[Available data]
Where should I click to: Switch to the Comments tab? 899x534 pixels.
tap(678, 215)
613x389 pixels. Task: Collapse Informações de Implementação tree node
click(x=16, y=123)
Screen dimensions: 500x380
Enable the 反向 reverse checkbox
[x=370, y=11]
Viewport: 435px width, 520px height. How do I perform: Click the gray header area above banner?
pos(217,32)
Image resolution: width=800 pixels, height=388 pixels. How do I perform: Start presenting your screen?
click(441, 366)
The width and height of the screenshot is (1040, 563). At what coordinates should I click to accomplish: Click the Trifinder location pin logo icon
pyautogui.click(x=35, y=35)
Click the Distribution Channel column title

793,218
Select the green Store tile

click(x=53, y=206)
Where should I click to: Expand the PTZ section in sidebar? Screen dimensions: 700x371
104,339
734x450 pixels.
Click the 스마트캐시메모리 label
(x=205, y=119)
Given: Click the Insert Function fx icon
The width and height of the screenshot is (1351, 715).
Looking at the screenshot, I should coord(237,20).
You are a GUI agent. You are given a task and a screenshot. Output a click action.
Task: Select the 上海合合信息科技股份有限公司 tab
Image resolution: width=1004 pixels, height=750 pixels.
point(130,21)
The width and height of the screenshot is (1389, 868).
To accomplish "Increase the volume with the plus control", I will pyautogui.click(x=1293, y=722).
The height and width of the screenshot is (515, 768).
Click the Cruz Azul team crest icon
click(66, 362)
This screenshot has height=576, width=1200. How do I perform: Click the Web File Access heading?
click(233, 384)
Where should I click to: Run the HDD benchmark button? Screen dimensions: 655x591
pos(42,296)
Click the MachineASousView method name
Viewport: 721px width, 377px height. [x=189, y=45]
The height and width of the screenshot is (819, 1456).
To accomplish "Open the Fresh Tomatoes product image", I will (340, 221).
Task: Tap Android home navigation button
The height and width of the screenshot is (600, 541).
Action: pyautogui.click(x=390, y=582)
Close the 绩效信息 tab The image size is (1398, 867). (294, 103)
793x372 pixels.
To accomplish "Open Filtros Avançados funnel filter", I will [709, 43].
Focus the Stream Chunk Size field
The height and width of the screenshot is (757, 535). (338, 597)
[/Available data]
## Activity
Output every record exactly as written, with nothing dropped.

## Task result
Where should I click to: Switch to the Comments tab? 899x534 pixels.
tap(678, 215)
613x389 pixels. Task: Collapse Informações de Implementação tree node
click(x=16, y=123)
Screen dimensions: 500x380
Enable the 反向 reverse checkbox
[x=370, y=11]
Viewport: 435px width, 520px height. How do I perform: Click the gray header area above banner?
pos(217,32)
Image resolution: width=800 pixels, height=388 pixels. How do I perform: Start presenting your screen?
click(441, 366)
The width and height of the screenshot is (1040, 563). At what coordinates should I click to accomplish: Click the Trifinder location pin logo icon
pyautogui.click(x=35, y=35)
Click the Distribution Channel column title

793,218
Select the green Store tile

click(x=53, y=206)
Where should I click to: Expand the PTZ section in sidebar? Screen dimensions: 700x371
104,339
734x450 pixels.
Click the 스마트캐시메모리 label
(x=205, y=119)
Given: Click the Insert Function fx icon
The width and height of the screenshot is (1351, 715).
Looking at the screenshot, I should coord(237,20).
You are a GUI agent. You are given a task and a screenshot. Output a click action.
Task: Select the 上海合合信息科技股份有限公司 tab
Image resolution: width=1004 pixels, height=750 pixels.
point(130,21)
The width and height of the screenshot is (1389, 868).
To accomplish "Increase the volume with the plus control", I will pyautogui.click(x=1293, y=722).
The height and width of the screenshot is (515, 768).
Click the Cruz Azul team crest icon
click(66, 362)
This screenshot has height=576, width=1200. How do I perform: Click the Web File Access heading?
click(233, 384)
Where should I click to: Run the HDD benchmark button? Screen dimensions: 655x591
pos(42,296)
Click the MachineASousView method name
Viewport: 721px width, 377px height. [x=189, y=45]
The height and width of the screenshot is (819, 1456).
To accomplish "Open the Fresh Tomatoes product image", I will (340, 221).
Task: Tap Android home navigation button
The height and width of the screenshot is (600, 541).
Action: pyautogui.click(x=390, y=582)
Close the 绩效信息 tab The image size is (1398, 867). (294, 103)
793x372 pixels.
To accomplish "Open Filtros Avançados funnel filter", I will [709, 43].
Focus the Stream Chunk Size field
The height and width of the screenshot is (757, 535). (338, 597)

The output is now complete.